Being a trifecta dealer, I can tell you right now, that tuning a car has risks. One of the risks is shorter life on moving parts. If you are concerned about this I advise you not to tune.

Now for the second part of your question. Yes. its wakes the car up immensely.


----------



## Patman (May 7, 2011)

I have a LS with the 1.8 non turbo and it definitely "wakes the car up immensely". If your car "falls on its face when accelerating(not due to too high of gear)" this will definitely help that. I don't have the turbo so I do not know the effects to that. For my 1.8 like many others have said(1.8 1.4) it is night and day. I do not know the long term, I have had mine since November and you are required to use premium fuel for it. I have tried a tank of 89 octane but found it runs much better with 93.


----------



## Svilla (Dec 8, 2011)

Thank you guys for the help. I think I am just going to stay away from the tune just to be on the safe side. I am not trying to turn my car into a racing car or anything lol I just need some more power but there's not many things you can purchase for this car. Any suggestions on some performance parts I have the injen sp air intake so far and my next purchase is going to most likely be the Borla dual exhaust system any other good exhaust you guys would recommend I'm just looking for more "bang" for my buck


----------



## Gdubs (Apr 23, 2011)

Svilla said:


> Thank you guys for the help. I think I am just going to stay away from the tune just to be on the safe side. I am not trying to turn my car into a racing car or anything lol I just need some more power but there's not many things you can purchase for this car. Any suggestions on some performance parts I have the injen sp air intake so far and my next purchase is going to most likely be the Borla dual exhaust system any other good exhaust you guys would recommend I'm just looking for more "bang" for my buck


Well now your getting into some weird stuff. You say you have the Injen intake... From my tuning experience with Vince. That intake actually is horrible and with out a tune you lose power. Thats right.... LOSE POWER. It skewes the maf readings so so bad. So if your not going to stay stock.... Might as well get a tune.

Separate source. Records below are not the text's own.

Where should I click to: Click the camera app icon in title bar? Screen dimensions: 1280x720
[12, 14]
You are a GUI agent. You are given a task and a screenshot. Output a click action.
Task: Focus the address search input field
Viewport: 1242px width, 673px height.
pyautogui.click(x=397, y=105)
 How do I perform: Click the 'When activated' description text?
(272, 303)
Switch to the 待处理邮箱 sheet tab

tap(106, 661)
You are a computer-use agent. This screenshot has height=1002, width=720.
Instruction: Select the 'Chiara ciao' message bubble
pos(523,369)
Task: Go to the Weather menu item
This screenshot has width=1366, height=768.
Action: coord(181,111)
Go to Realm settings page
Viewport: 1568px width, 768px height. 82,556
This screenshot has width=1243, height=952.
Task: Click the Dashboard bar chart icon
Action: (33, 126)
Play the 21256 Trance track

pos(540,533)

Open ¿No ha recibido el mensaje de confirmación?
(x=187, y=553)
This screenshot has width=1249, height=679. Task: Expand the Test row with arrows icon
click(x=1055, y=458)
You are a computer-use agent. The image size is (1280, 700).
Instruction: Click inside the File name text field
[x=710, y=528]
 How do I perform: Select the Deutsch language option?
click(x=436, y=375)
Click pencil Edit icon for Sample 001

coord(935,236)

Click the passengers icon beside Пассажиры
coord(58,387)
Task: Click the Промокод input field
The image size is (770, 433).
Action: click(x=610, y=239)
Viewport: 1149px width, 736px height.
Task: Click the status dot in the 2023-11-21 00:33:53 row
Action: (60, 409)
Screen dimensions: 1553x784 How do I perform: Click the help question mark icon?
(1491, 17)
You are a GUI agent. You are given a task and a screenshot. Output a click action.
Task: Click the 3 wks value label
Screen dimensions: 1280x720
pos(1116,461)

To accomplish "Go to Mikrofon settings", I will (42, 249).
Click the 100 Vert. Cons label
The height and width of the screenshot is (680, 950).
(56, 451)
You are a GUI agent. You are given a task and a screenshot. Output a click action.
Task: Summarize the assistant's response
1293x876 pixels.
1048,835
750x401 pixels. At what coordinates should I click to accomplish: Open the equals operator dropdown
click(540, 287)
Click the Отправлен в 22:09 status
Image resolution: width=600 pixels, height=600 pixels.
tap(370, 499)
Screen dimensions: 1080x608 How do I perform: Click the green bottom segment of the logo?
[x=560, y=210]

I will say this. In my sig, the cobalt, i had 300whp on that puppy tuned by Vince at Trifecta. never ever had 1 issue with the tune. not one! and vince tunes very very safe. he keeps a good a/f ratio (on the rich side) so that the tune is extremely safe.

I feel its how you drive the car. If you beat on the car day after day after day. you will run into problems. BUT if you drive your car conservatively you will not have an issue with his tune at all


----------



## Svilla (Dec 8, 2011)

Ohh wow I didn't know that ... I wish I knew that before hand =/ I just read reviews on it and it had positives ones. so your saying with the tune the intake is beneficial and without the tune it does nothing for my car correct?

So gdubs being a trifecta dealer and knowing all the information you know what would you do in my situation in order to maintain my car and be able to drive it for at least 5-6 years with not many problems due to the trifecta tune?

And I think from what you just said I would be fine because I don't drive my car like a mad man


----------



## ErikBEggs (Aug 20, 2011)

I trust it. The Eco mode is more efficient than in its factory state and believe it or not, the firmer shifts that come with the tune are _better_ for your transmission. The only longterm concerns are like you said, driving it like a madman you will probably make the turbo go faster if your always at WOT. But as far as stress on the engine I honestly think it will be fine. 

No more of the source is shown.